Birmingham City Council admits compulsory job losses likely among 700 redundancies
A major efficiency drive at Birmingham City Council will axe hundreds of jobs – and the possibility of compulsory redundancies is not being ruled out.
The authority’s political leadership has said for the first time that a sweeping business transformation programme may result in staff being forced out. Previously, council leaders were confident that all threatened posts could be identified through voluntary redundancy.
Deputy council leader Paul Tilsley said the ten-year business transformation project, which will generate savings of £1.5 billion largely in investment in IT, was the envy of local authorities throughout the country. But, when challenged about the impact on employment, Coun Tilsley (Lib Dem Sheldon) admitted fewer administrative staff, including clerks and finance officers, would be needed.

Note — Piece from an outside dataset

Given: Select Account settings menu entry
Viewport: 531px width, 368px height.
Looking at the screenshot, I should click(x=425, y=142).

He told a full council meeting: “We won’t need so many working in the back office, we won’t need so many accountants. The reality is there will be a change in profile of people we employ over a period of time. There will be a reduction in jobs. What I can’t say is there won’t be any compulsory redundancies. We have been able to manage our workforce looking into the future but can’t give that commitment.”

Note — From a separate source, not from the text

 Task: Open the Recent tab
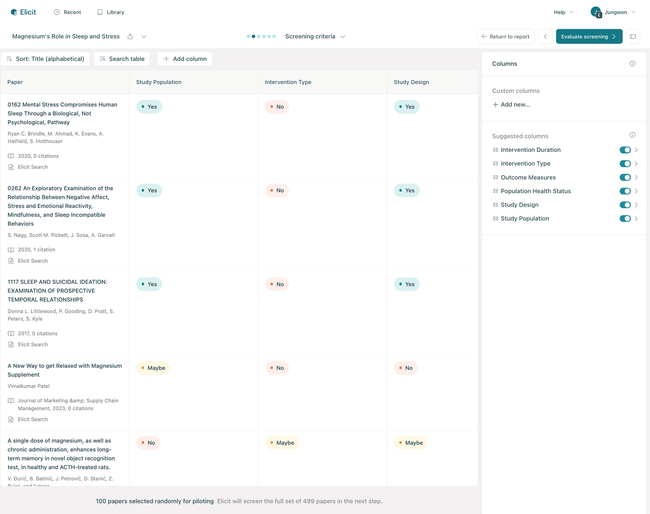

One area for cuts is finance where the new Voyager computer system has enabled invoices to be paid electronically.
Voyager, which crashed when installed in late 2007 resulting in a backlog of 30,000 unpaid bills, had teething problems but is on course to save £46 million this year and £625 million by 2018, Coun Tilsley said. The council had expected business transformation to lead to at least 700 jobs lost in a ten-year period.
Coun Tilsley defended business transformation: “Birmingham is a leader. No other local authority is committed to such a radical and nationally-acclaimed transformation programme as the one that we are undertaking.”
But Councillor James Hutchings (Con Edgbaston) said language used in reports was “deceitful”. Some savings being suggested were “on paper only”.
Opposition Labour group’s Ian Ward said: “There are problems with business transformation. Budgets are being squeezed, resulting in cuts in services.”